Every entry below should be written out again exactly.
START Dataset records
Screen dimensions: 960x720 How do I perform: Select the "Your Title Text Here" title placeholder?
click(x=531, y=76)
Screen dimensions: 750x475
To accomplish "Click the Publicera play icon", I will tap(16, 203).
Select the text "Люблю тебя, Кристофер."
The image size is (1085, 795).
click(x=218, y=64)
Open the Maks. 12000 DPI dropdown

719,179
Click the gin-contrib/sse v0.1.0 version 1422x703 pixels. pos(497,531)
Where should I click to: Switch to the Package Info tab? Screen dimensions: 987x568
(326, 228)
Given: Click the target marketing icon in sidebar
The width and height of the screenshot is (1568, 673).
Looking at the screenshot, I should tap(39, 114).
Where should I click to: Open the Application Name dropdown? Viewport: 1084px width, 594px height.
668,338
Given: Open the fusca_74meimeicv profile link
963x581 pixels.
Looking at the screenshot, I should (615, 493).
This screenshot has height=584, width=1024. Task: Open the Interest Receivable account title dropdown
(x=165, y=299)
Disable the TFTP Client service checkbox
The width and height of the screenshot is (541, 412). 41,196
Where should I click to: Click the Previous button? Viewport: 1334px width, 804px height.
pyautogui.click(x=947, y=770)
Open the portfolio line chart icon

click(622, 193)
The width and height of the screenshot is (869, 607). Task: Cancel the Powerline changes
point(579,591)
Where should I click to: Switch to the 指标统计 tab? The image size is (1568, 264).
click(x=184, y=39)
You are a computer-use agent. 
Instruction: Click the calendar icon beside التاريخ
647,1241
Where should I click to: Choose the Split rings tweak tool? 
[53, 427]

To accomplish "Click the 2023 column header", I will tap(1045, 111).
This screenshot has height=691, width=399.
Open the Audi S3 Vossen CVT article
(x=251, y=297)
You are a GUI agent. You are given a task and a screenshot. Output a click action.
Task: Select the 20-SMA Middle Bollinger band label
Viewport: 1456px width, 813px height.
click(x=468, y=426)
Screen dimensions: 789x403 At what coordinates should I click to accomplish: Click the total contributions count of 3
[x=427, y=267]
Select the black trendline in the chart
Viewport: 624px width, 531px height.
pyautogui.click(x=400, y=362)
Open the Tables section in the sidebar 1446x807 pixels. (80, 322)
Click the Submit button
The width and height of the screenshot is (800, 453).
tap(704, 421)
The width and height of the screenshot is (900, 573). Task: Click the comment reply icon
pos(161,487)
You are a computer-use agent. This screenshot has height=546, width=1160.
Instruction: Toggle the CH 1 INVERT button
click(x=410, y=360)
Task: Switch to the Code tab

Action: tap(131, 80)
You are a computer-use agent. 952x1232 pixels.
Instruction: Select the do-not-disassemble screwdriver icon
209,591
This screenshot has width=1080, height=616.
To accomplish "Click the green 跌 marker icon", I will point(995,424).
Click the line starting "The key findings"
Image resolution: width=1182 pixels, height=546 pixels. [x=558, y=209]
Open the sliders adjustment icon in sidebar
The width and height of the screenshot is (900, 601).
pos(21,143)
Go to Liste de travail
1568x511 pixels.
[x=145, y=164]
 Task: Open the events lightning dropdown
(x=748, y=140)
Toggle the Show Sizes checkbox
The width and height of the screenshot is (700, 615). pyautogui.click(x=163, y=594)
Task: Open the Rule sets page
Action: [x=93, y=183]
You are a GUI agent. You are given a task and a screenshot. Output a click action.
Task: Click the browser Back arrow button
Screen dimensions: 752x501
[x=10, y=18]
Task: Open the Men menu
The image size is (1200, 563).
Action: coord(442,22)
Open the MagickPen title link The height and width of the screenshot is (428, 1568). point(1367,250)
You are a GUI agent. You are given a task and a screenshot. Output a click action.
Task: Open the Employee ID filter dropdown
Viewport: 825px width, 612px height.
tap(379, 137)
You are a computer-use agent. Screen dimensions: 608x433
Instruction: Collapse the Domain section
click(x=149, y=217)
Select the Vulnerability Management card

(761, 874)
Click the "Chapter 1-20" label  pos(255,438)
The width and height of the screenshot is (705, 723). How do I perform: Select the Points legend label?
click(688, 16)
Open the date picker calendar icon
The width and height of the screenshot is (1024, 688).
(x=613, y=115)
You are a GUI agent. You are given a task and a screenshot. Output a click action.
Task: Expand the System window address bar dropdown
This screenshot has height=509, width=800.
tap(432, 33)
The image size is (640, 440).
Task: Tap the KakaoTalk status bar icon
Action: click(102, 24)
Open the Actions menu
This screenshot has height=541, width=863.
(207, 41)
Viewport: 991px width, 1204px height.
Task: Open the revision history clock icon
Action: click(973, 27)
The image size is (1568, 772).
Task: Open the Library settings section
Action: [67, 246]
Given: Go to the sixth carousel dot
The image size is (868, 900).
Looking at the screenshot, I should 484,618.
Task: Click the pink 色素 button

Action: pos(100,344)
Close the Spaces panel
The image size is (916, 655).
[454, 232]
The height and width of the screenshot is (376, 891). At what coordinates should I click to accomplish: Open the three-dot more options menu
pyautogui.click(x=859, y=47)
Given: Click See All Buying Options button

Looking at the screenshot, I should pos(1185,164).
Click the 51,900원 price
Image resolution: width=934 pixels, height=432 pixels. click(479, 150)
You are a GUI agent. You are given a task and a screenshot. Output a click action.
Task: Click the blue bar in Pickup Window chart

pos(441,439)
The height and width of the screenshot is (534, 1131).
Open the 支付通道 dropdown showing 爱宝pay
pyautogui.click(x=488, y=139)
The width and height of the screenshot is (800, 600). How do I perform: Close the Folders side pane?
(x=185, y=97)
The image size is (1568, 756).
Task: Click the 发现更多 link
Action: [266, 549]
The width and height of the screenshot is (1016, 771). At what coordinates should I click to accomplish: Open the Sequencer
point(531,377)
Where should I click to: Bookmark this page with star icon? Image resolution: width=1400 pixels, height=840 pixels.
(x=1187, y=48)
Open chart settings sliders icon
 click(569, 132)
END Dataset records
(Response to this exercise)
Screen dimensions: 960x720 How do I perform: Select the "Your Title Text Here" title placeholder?
click(x=531, y=76)
Screen dimensions: 750x475
To accomplish "Click the Publicera play icon", I will tap(16, 203).
Select the text "Люблю тебя, Кристофер."
The image size is (1085, 795).
click(x=218, y=64)
Open the Maks. 12000 DPI dropdown

719,179
Click the gin-contrib/sse v0.1.0 version 1422x703 pixels. pos(497,531)
Where should I click to: Switch to the Package Info tab? Screen dimensions: 987x568
(326, 228)
Given: Click the target marketing icon in sidebar
The width and height of the screenshot is (1568, 673).
Looking at the screenshot, I should tap(39, 114).
Where should I click to: Open the Application Name dropdown? Viewport: 1084px width, 594px height.
668,338
Given: Open the fusca_74meimeicv profile link
963x581 pixels.
Looking at the screenshot, I should (615, 493).
This screenshot has height=584, width=1024. Task: Open the Interest Receivable account title dropdown
(x=165, y=299)
Disable the TFTP Client service checkbox
The width and height of the screenshot is (541, 412). 41,196
Where should I click to: Click the Previous button? Viewport: 1334px width, 804px height.
pyautogui.click(x=947, y=770)
Open the portfolio line chart icon

click(622, 193)
The width and height of the screenshot is (869, 607). Task: Cancel the Powerline changes
point(579,591)
Where should I click to: Switch to the 指标统计 tab? The image size is (1568, 264).
click(x=184, y=39)
You are a computer-use agent. 
Instruction: Click the calendar icon beside التاريخ
647,1241
Where should I click to: Choose the Split rings tweak tool? 
[53, 427]

To accomplish "Click the 2023 column header", I will tap(1045, 111).
This screenshot has height=691, width=399.
Open the Audi S3 Vossen CVT article
(x=251, y=297)
You are a GUI agent. You are given a task and a screenshot. Output a click action.
Task: Select the 20-SMA Middle Bollinger band label
Viewport: 1456px width, 813px height.
click(x=468, y=426)
Screen dimensions: 789x403 At what coordinates should I click to accomplish: Click the total contributions count of 3
[x=427, y=267]
Select the black trendline in the chart
Viewport: 624px width, 531px height.
pyautogui.click(x=400, y=362)
Open the Tables section in the sidebar 1446x807 pixels. (80, 322)
Click the Submit button
The width and height of the screenshot is (800, 453).
tap(704, 421)
The width and height of the screenshot is (900, 573). Task: Click the comment reply icon
pos(161,487)
You are a computer-use agent. This screenshot has height=546, width=1160.
Instruction: Toggle the CH 1 INVERT button
click(x=410, y=360)
Task: Switch to the Code tab

Action: tap(131, 80)
You are a computer-use agent. 952x1232 pixels.
Instruction: Select the do-not-disassemble screwdriver icon
209,591
This screenshot has width=1080, height=616.
To accomplish "Click the green 跌 marker icon", I will point(995,424).
Click the line starting "The key findings"
Image resolution: width=1182 pixels, height=546 pixels. [x=558, y=209]
Open the sliders adjustment icon in sidebar
The width and height of the screenshot is (900, 601).
pos(21,143)
Go to Liste de travail
1568x511 pixels.
[x=145, y=164]
 Task: Open the events lightning dropdown
(x=748, y=140)
Toggle the Show Sizes checkbox
The width and height of the screenshot is (700, 615). pyautogui.click(x=163, y=594)
Task: Open the Rule sets page
Action: [x=93, y=183]
You are a GUI agent. You are given a task and a screenshot. Output a click action.
Task: Click the browser Back arrow button
Screen dimensions: 752x501
[x=10, y=18]
Task: Open the Men menu
The image size is (1200, 563).
Action: coord(442,22)
Open the MagickPen title link The height and width of the screenshot is (428, 1568). point(1367,250)
You are a GUI agent. You are given a task and a screenshot. Output a click action.
Task: Open the Employee ID filter dropdown
Viewport: 825px width, 612px height.
tap(379, 137)
You are a computer-use agent. Screen dimensions: 608x433
Instruction: Collapse the Domain section
click(x=149, y=217)
Select the Vulnerability Management card

(761, 874)
Click the "Chapter 1-20" label  pos(255,438)
The width and height of the screenshot is (705, 723). How do I perform: Select the Points legend label?
click(688, 16)
Open the date picker calendar icon
The width and height of the screenshot is (1024, 688).
(x=613, y=115)
You are a GUI agent. You are given a task and a screenshot. Output a click action.
Task: Expand the System window address bar dropdown
This screenshot has height=509, width=800.
tap(432, 33)
The image size is (640, 440).
Task: Tap the KakaoTalk status bar icon
Action: click(102, 24)
Open the Actions menu
This screenshot has height=541, width=863.
(207, 41)
Viewport: 991px width, 1204px height.
Task: Open the revision history clock icon
Action: click(973, 27)
The image size is (1568, 772).
Task: Open the Library settings section
Action: [67, 246]
Given: Go to the sixth carousel dot
The image size is (868, 900).
Looking at the screenshot, I should 484,618.
Task: Click the pink 色素 button

Action: pos(100,344)
Close the Spaces panel
The image size is (916, 655).
[454, 232]
The height and width of the screenshot is (376, 891). At what coordinates should I click to accomplish: Open the three-dot more options menu
pyautogui.click(x=859, y=47)
Given: Click See All Buying Options button

Looking at the screenshot, I should pos(1185,164).
Click the 51,900원 price
Image resolution: width=934 pixels, height=432 pixels. click(479, 150)
You are a GUI agent. You are given a task and a screenshot. Output a click action.
Task: Click the blue bar in Pickup Window chart

pos(441,439)
The height and width of the screenshot is (534, 1131).
Open the 支付通道 dropdown showing 爱宝pay
pyautogui.click(x=488, y=139)
The width and height of the screenshot is (800, 600). How do I perform: Close the Folders side pane?
(x=185, y=97)
The image size is (1568, 756).
Task: Click the 发现更多 link
Action: [266, 549]
The width and height of the screenshot is (1016, 771). At what coordinates should I click to accomplish: Open the Sequencer
point(531,377)
Where should I click to: Bookmark this page with star icon? Image resolution: width=1400 pixels, height=840 pixels.
(x=1187, y=48)
Open chart settings sliders icon
 click(569, 132)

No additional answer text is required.